3 pillars of cybersecurity
- Pillar 1
People
- Pillar 2
Process
- Pillar 3
Technology
Imagine an email has landed in your inbox.
The subject says "Claim your tax refund immidiately." The mail prompts you to open an link.
If you choose to ignore the message by noticing a red flag, congratulations, you've won the war against cybercrime.
But, if you choose to open the attachment, you have been lured by an attacker via a phishing mail for them to break into your company's network.
In cases like this, it is the people who hold the power to either make, or break the security of their cyberspaces. All it takes is a click, or avoiding one.
82% of breaches involve the human element.[1]
Some of the most common cyberthreats operating along these lines include insider threats and social engineering attacks.
98% of cyberattacks that happened in 2022 involve social engineering in some way.[2] Meanwhile, 2021 witnessed a 47% rise in the frequency of insider threat incidents over two years.[3]
Attacks of such nature can be prevented by implementing stringent IT security policies in combination with technologies that monitor the digital behavior of your users.
[1]: Verizon | [2]: Proofpoint | [3]: Proofpoint
When it comes to the human element, the actions that lead to cyberattacks can be:
-
Intentional:
Disgruntled employees, spies, third-party vendors, and malicious insiders working within the organization who bypass security checks.
-
Unintentional:
Negligent employees who are not properly trained in the best practices that constitute secure digital activity.
Sometimes, employees parting from an organization can either be an intentional or unintentional accomplice to data breaches. These employees tend to collect sensitive information before leaving their company, which could harm the security posture of an organization.
While navigating through the digital world, it is important to apply safe practices that help you in deciding:
- what to do
- what not to do
In the case of the email phishing attack, disaster can be avoided if users are sensitized to find tiny errors in the content of the message, like the word immidiately being misspelled in the mail's subject line.
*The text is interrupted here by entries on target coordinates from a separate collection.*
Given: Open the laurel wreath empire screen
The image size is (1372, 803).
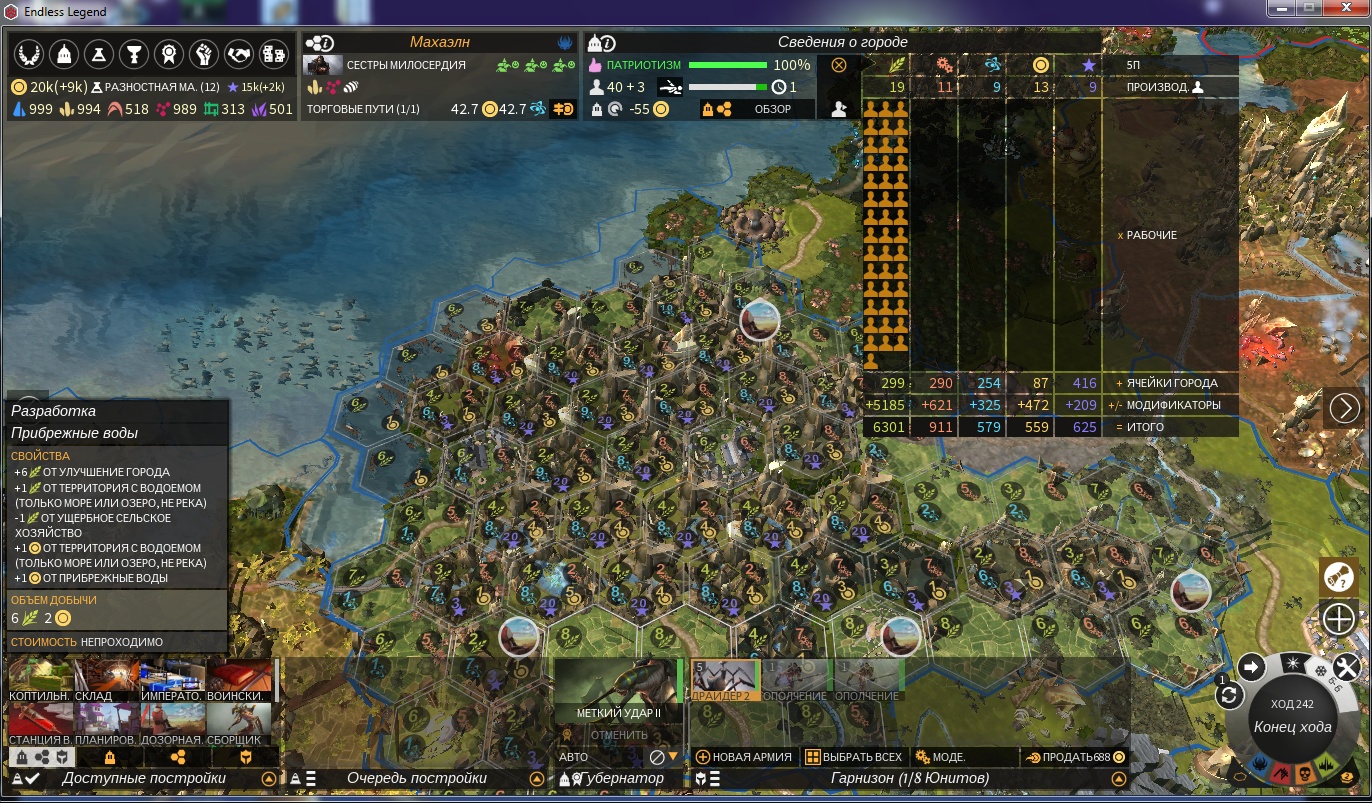Looking at the screenshot, I should 29,54.
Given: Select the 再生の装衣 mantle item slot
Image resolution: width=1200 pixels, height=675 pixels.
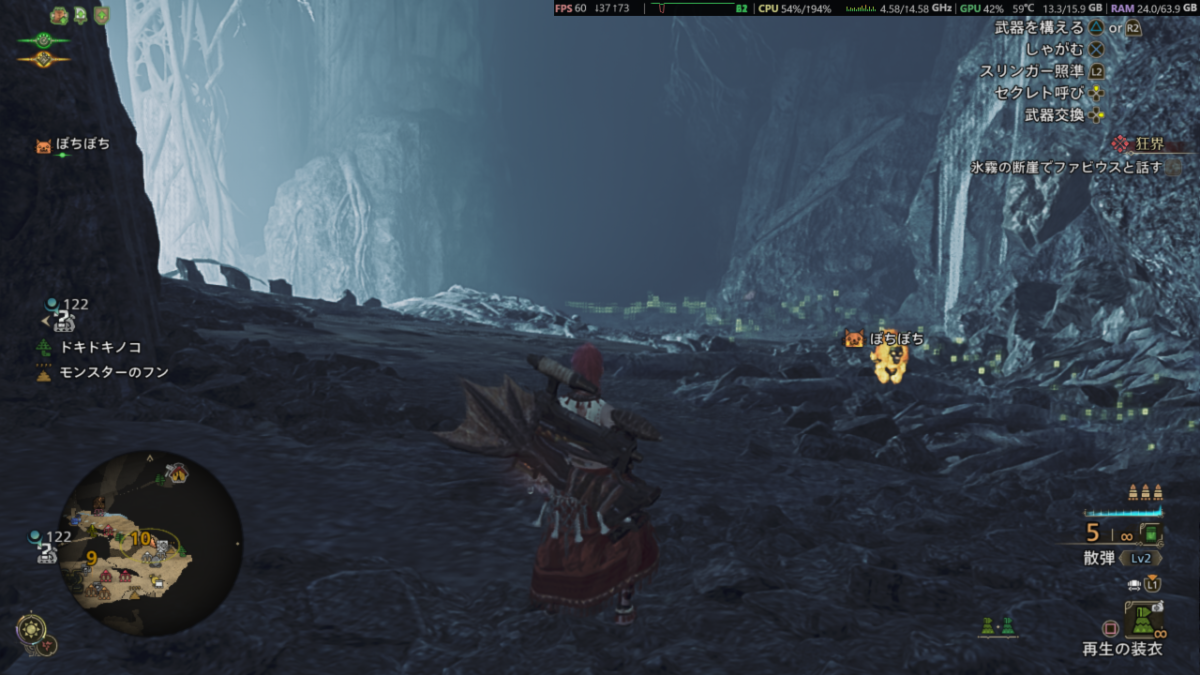Looking at the screenshot, I should point(1142,622).
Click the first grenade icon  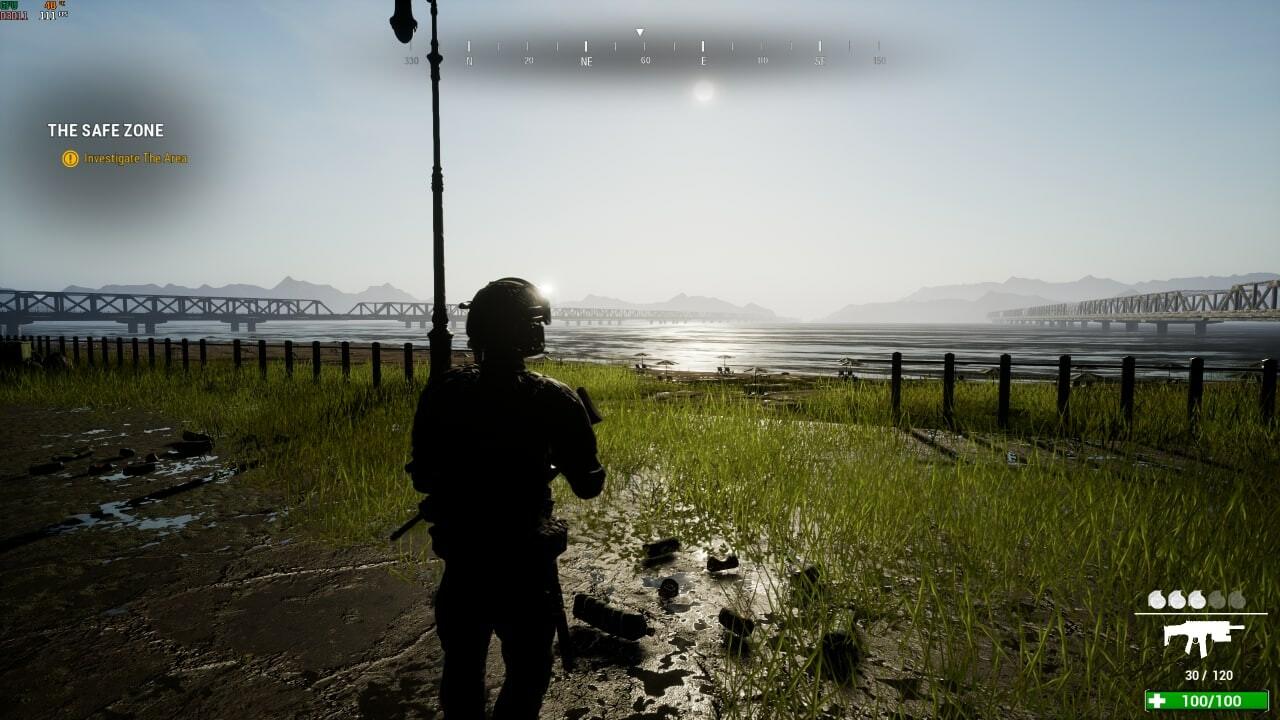tap(1156, 599)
Another tip: Before opening the mail, ensure the domain name found in the sender's e-mail address is genuine.
Having the right processes and guidelines in place helps users implement safe cyber practices.
To regularize processes relating to data privacy and cybersecurity, nations across the world have established data protection laws. Companies failing to comply with the laws will be subjected to heavy penalties.
For instance, companies failing to comply with the European Union's General Data Protection Regulation (GDPR) could pay fines of up to €20 million.
137 out of 194 countries have cyber regulations.[4]
However, awareness regarding cyber laws is still a cause of major concern. A survey revealed that 67% of internet users in the US are unaware of their country's privacy laws.[5]
[4]: United Nations Conference on Trade and Development [5]: LocaljobsIO
At an organizational level, having appropriate processes in place provides a clear roadmap and directions for security teams and other employees on what steps must be taken in the wake of an unprecedented security event.
Governance, risk management, and compliance (GRC) is a unified concept that delves into the processes that support an organization's security health. The three components that constitute GRC include:
-
Governance
The internal IT policies that govern an organization.
-
Risk management
The protocols and measures put in place to gauge and mitigate the pain points of the company.
-
Compliance
The systems put in place to ensure that an organization complies with IT standards.
Users can be educated on the best practices of cybersecurity, but they are not destined to work every time. Threats can enter into your network in more ways than one.
In such situations, technology provides an external (virtual) aid in automating and enforcing measures that can prevent a potential attack with minimal human intervention.
By using technologies which are capable of filtering unwanted external traffic from entering into the network, such as secure web gateways or firewalls, phishing mails can be prevented from reaching the inbox.
The global cybersecurity market is expected to grow to $300 billion by 2024.[6]
Since the advent of the pandemic-induced remote work and cloud migration, companies are embracing hybrid security architectures capable of securing cloud-based assets as well as those within office premises.
At present, Zero Trust is the most preferred hybrid security architecture amongst organizations. With over 76% of companies in the process of adopting it,[7] Zero Trust has gained widespread popularity due to its 'never trust, always verify' strategy and emphasis on continuous monitoring of the network.
From 2021-2025, global cybersecurity spending is expected to exceed $1.75 trillion,[8] which indicates the rise in cybersecurity's significance in a post-pandemic world.
[6]: Global Market Insights. [7]: Microsoft [8]: Cybersecurity Ventures
With the pandemic pushing organizations to adopt remote work, the lack of physical network boundaries has given rise to user identities becoming the new perimeter surrounding an organization.
In cybersecurity, identity refers to the constituents of an individual's user profile, including username, passwords, biometric credentials, geographical information, etc.
With people bringing in an element of uncertainty, it has become important for cybersecurity solutions to be context-aware. For instance, users cannot be authenticated based on passwords alone. Unique pointers such as geolocation data or IP addresses must also be considered before granting access to your network.